Christie's London, 10 November 2005, lot 170.
Literature
E. Standen, 'Romans and Sabines: A Sixteenth-Century Set of Flemish Tapestries', Metropolitan Museum Journal, 1974, p. 214.
Special notice
No VAT will be charged on the hammer price, but VAT at 15% will be added to the buyer's premium which is invoiced on a VAT inclusive basis.
Sale room notice
The estimate for this lot should read £20,000-30,000.

Lot Essay

This tapestry forms part of a series that must have comprised at least five panels. Two with differing borders and depicting The Romans with Their Sabine Wives and The Sabine Women stop fighting between the Romans and the Sabines are at the Metropolitan Museum of Art. The battle panel is marked with a monogram 'NvO' on a shield in a tree, which Edith Standen convincingly argues to be that of Nicolas van Orley ('Romans and Sabines: A Sixteenth-Century Set of Flemish Tapestries', Metropolitan Museum Journal, 1974). Nicolas van Orley's father was Gomar, who was the brother of the famous Bernard van Orley (d. 1541). The dynasty was prolific in designing tapestries in Brussels until the 1560s when religious persecution broke up the family. Nicolas fled to Stuttgart in 1566 and supplied cartoons to Jacob van Carmes for the Duke of Württemberg. He continued to Strasbourg in 1570 and died between 1586 - 1591.

Interestingly that tapestry is also signed with the initials 'IVH', which Standen believes to be those of Joost van Herzeele, while they also bear coat-of-arms that are almost certainly those of Pope Sixtus V (d. 1590), who became cardinal in 1570. The arms post-date the elevation to cardinal as they bear insignias that he only adopted after that date. The MET tapestries thus must have been designed before 1566 when Nicolas emigrated to Stuttgart and would have been woven after 1570 when the coat-of-arms were adjusted.

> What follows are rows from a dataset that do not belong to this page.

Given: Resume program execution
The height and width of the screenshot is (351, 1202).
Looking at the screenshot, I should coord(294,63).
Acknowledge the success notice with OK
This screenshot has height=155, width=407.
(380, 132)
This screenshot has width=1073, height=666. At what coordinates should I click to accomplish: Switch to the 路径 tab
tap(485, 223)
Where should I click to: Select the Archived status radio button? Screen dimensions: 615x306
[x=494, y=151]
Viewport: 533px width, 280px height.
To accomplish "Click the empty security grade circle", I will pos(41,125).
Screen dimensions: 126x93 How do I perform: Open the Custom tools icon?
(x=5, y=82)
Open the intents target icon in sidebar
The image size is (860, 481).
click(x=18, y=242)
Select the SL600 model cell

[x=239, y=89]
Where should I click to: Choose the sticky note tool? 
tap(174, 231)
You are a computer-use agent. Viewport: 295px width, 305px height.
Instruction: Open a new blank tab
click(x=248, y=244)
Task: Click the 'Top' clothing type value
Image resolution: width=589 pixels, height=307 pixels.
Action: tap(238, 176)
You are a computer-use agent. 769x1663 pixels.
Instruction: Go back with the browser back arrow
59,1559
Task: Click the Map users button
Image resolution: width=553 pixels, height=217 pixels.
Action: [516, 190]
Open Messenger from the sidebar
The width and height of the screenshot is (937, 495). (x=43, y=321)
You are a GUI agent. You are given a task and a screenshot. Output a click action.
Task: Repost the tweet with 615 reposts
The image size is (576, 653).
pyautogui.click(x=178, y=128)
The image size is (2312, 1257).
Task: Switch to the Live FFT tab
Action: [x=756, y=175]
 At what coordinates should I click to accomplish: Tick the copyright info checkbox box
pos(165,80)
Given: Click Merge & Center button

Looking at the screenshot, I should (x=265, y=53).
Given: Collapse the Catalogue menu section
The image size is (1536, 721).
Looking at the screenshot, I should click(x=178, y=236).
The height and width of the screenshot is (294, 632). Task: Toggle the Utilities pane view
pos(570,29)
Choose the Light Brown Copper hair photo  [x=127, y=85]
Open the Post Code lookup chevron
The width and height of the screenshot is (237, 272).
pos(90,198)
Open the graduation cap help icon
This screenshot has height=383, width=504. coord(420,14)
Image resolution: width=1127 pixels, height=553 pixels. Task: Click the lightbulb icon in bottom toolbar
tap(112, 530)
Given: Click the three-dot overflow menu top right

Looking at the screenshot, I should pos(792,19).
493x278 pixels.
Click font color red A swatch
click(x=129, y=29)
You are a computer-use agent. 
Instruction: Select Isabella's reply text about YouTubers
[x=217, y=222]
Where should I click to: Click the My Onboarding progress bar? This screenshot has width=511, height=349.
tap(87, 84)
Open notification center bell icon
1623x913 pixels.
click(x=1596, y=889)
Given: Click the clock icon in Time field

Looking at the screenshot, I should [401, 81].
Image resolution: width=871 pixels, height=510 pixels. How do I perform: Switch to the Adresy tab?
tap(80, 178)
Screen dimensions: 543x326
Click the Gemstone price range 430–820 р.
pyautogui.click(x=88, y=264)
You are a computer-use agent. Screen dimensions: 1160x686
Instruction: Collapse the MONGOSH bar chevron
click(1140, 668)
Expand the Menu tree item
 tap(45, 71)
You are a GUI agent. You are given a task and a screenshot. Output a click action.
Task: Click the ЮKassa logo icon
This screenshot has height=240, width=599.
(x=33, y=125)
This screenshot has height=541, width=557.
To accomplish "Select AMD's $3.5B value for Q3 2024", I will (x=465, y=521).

Standen believed that the series may only have included four panels, the fourth one being The Romans Admiring the Sabine Maidens. However, other panels of the set that include The Rape of the Sabines are almost certainly The Sabine Women stop fighting between the Romans and the Sabines, which was purchased by French & Co. from the Spanish Art Galleries and sold to Maurice Harris in 1937. Also of identical height and not recorded by Standen is The Battle between the Romans and the Sabines which was also in the Lionel Harris collection as the offered lot, then with French & Co. and which was finally sold to the Charles Cudlip Association in 1966.

(E. Standen, 'Romans and Sabines: A Sixteenth-Century Set of Flemish Tapestries', Metropolitan Museum Journal, 1974).